Stop the flirty banter between you and the coworker. You have been open with your wife and that's good but your wife sees this woman as a threat.


----------



## Jellybeans (Mar 8, 2011)

How would you like it if Crystal were doing this with her guy friend and you found this flirt email/text exchange between her and another man?


----------



## Faithful Wife (Oct 31, 2012)

_"The only thing I’m really guilty of is allowing Alyssa to flirt with me..."_


Well ok but Alyssa is not just "some woman". She is a co-worker with a "body to die for" whom you ENJOY the attention of.

Are you not aware that this is how EVERY affair starts?

So you really are on step one of an affair right now, and you think you haven't done anything wrong?

I think you should apologize earnestly to your wife for taking step one to the path of an affair, tell Alyssa that your wife saw your texts and that you now realize they are inappropriate and no further texts will be occuring, then read "Not Just Friends" like someone else suggested.

.


----------



## Hicks (Jan 14, 2011)

Drop Crystal like a piece of common glass.


----------



## Faithful Wife (Oct 31, 2012)

Drop his wife of over 10 years because she wasn't down with him sending flirty texts to his hot co-worker?

WTF.

.


----------



## Jellybeans (Mar 8, 2011)

Hicks said:


> Drop Crystal like a piece of common glass.


Huh?
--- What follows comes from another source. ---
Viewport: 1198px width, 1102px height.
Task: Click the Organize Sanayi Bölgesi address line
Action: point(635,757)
She isn't the one carrying on with someone else


----------



## doubletrouble (Apr 23, 2013)

I think he meant Alyssa...?


----------



## scione (Jul 11, 2011)

This is the beginning of an emotional affair.
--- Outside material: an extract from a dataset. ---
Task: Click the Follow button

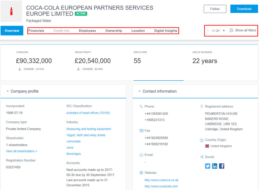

Instead telling your wife that you didn't do anything wrong and making up every excuse in the book, why don't you apologize to your wife that what you did is wrong.

Is it ok for your wife to flirt with other men, have a pet name, maybe talk dirty? If the answer is no, then stop what you are doing and apologize to your wife.


----------



## Hicks (Jan 14, 2011)

Yes, I'm sorry. I meant.

Drop Alyssa like a piece of common glass.

To the OP, you are already being unfaithful to your wife.


----------



## Faithful Wife (Oct 31, 2012)

Oh....that makes so much more sense.


----------



## I'mInLoveWithMyHubby (Nov 7, 2011)

I consider that emotional cheating. It's still cheating. 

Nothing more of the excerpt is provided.